Game On: Graduate Computer Science Professor Puts the Fun Back in Learning
For Carol Luckhardt Redfield, Ph.D., teaching isn’t a one-way process. She believes that effective teaching — and learning — requires students to be engaged in the effort. Considering how much of her time and teaching centers on game development, that makes sense.
“Learning is inherently fun; let’s keep it that way,” said Redfield, who is a Computer Science Professor and director of the St. Mary’s Computer Science graduate program. “What happened that learning became something other than fun?”
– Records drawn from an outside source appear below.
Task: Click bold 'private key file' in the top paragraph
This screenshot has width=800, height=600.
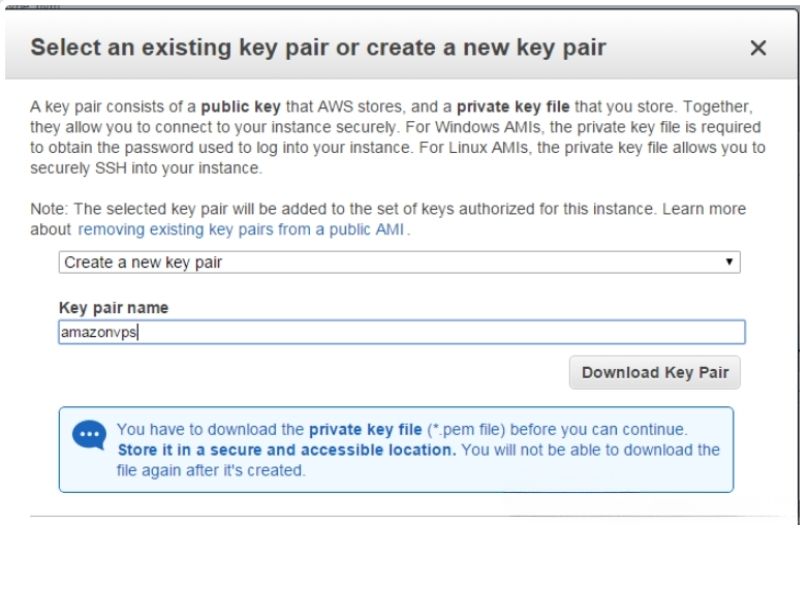Action: click(x=513, y=107)
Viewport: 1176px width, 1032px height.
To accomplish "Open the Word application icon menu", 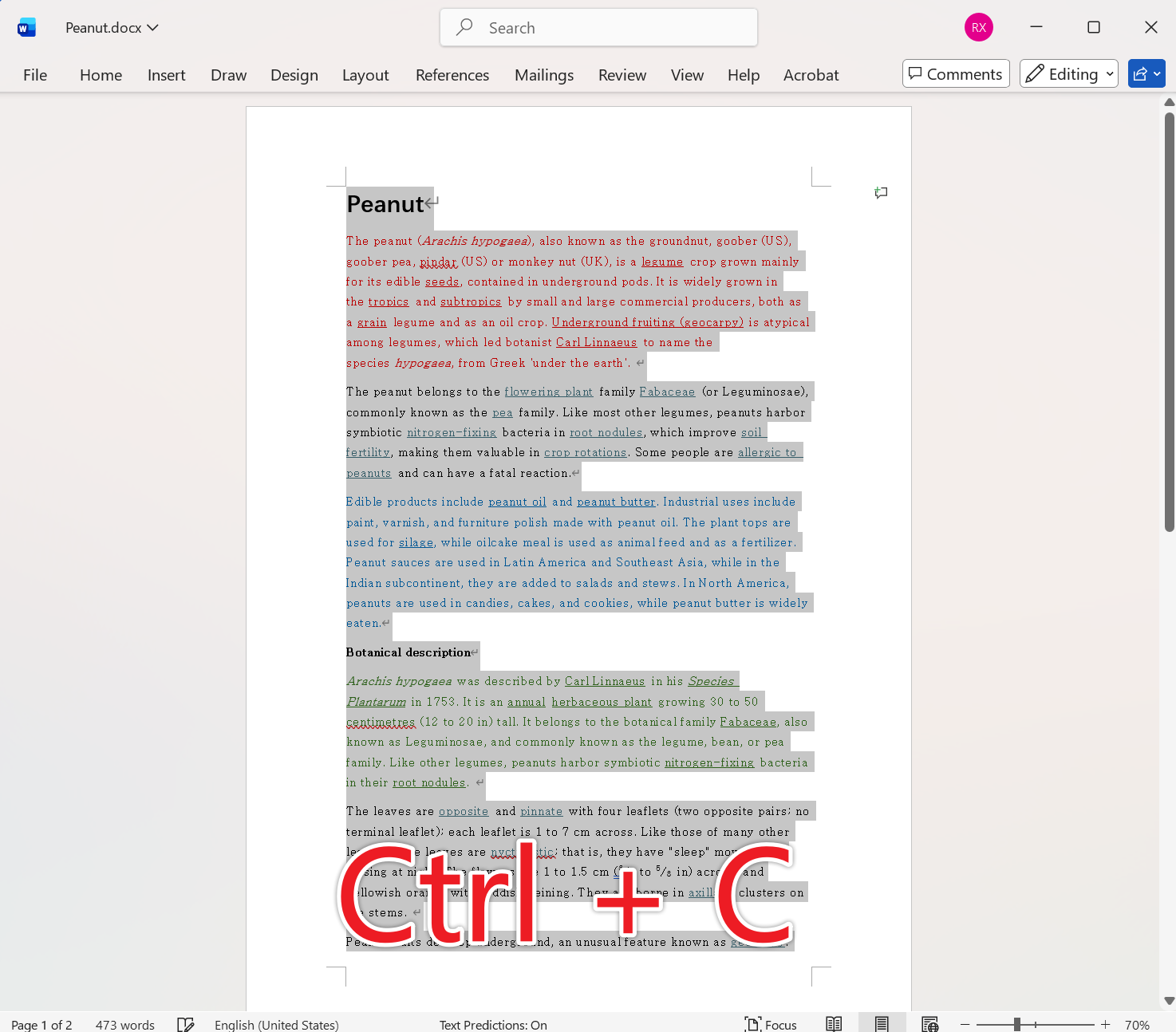I will [x=26, y=26].
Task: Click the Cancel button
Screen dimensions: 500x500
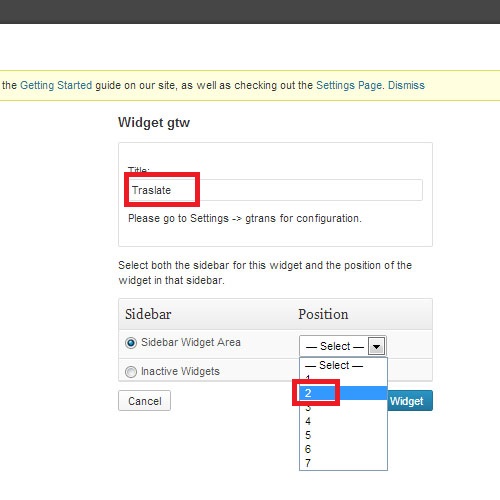Action: coord(144,401)
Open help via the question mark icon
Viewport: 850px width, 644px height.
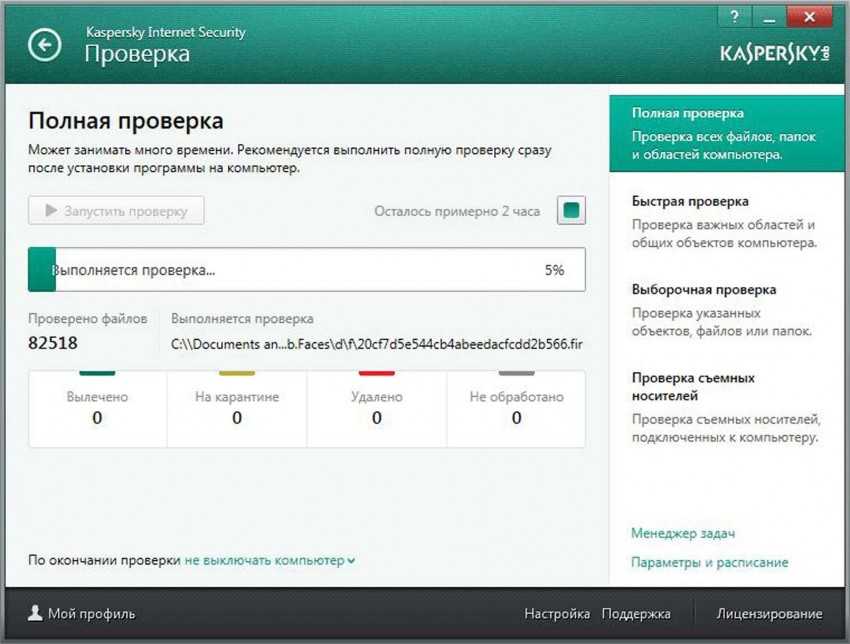[735, 17]
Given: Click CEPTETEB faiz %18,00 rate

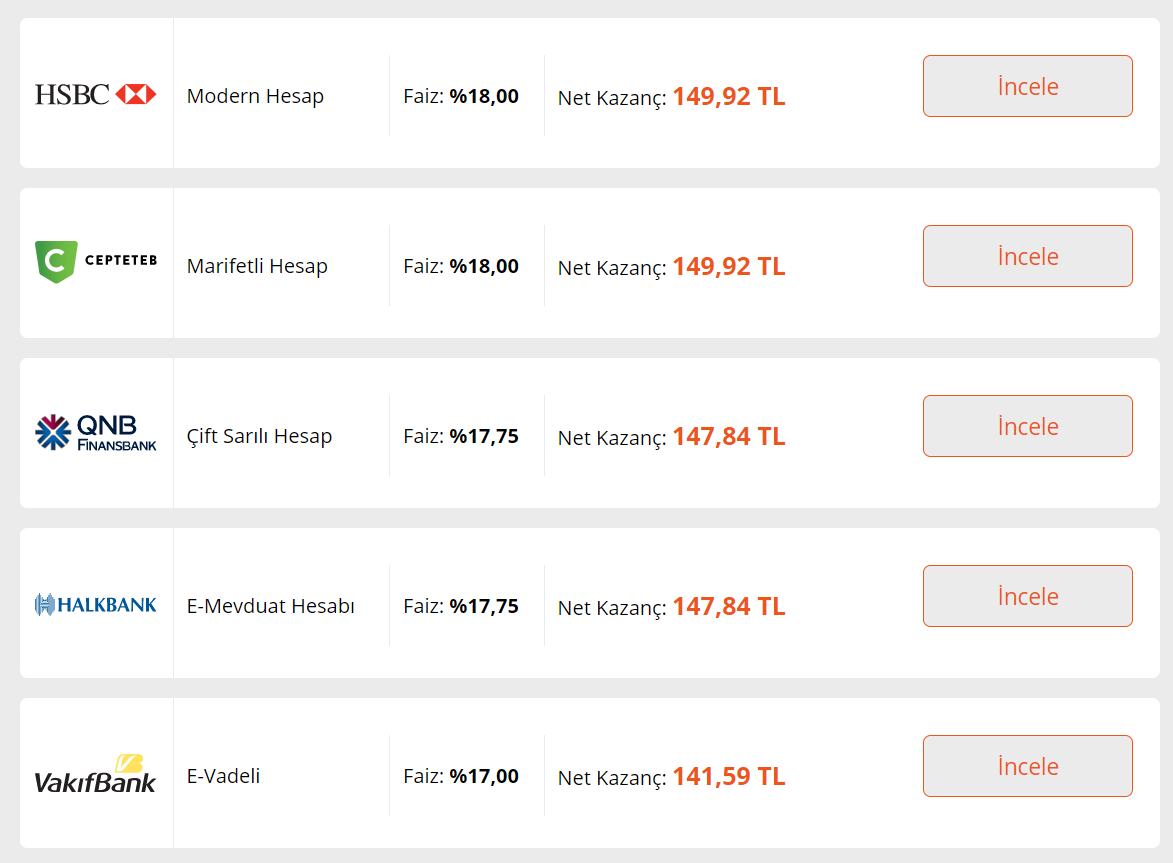Looking at the screenshot, I should click(484, 266).
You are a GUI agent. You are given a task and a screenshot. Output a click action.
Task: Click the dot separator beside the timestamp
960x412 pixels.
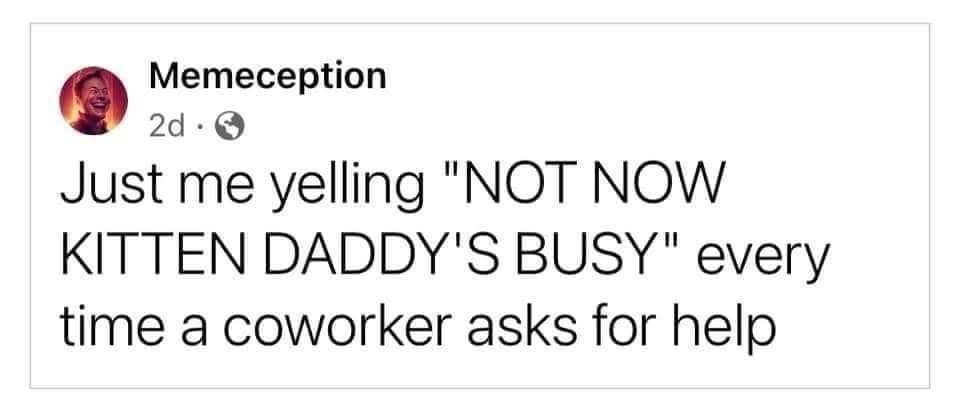[200, 128]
Recognizing the role games can play in learning, Redfield recently introduced a graduate certificate program in Educational Computer Gaming, making St. Mary’s only the second university in the nation to offer such a certification.
“Learning is inherently fun; let’s keep it that way.”
Students in this program will learn to develop these kinds of games in preparation for careers in the emerging industry of game-based learning.
Her enthusiasm is obvious, and it rubs off on her students, who eagerly demonstrate the games they’re creating. Redfield doesn’t limit her teaching to college classes; she is a longtime volunteer at the John Jay Science and Engineering Academy (SEA), a magnet high school in San Antonio.
Her impact there has been so great that the Northside Independent School District recently saluted Redfield with an Outstanding Individual award for advancing education in the district.
“I was thrilled to be recognized for something that I love to do: educate students and provide education in STEM (science, technology, engineering and math) fields,” said Redfield, who began helping at SEA when her son enrolled there in 2006.
Redfield works with the students on their science projects and recruits industry professionals to judge the SEA Science and Engineering Fair. One of her favorite things to tell students is, “Math is exercise for your brain.”
Principal Jay P. Sumpter nominated Redfield, noting that her work at SEA has generated about $1.5 million in college scholarships for students. St. Mary’s awards seven $40,000 scholarships annually to the fair’s top winners, who then present at the University’s annual research symposium.
In addition to her work with the science fair, Redfield serves on the school’s advisory board, has created teacher appreciation initiatives, presents on artificial intelligence and computer game development, tutors and even coaches the Ultimate Frisbee club.
“Her commitment to excellence in STEM research at the high school level is unparalleled,” Sumpter wrote in his nomination statement.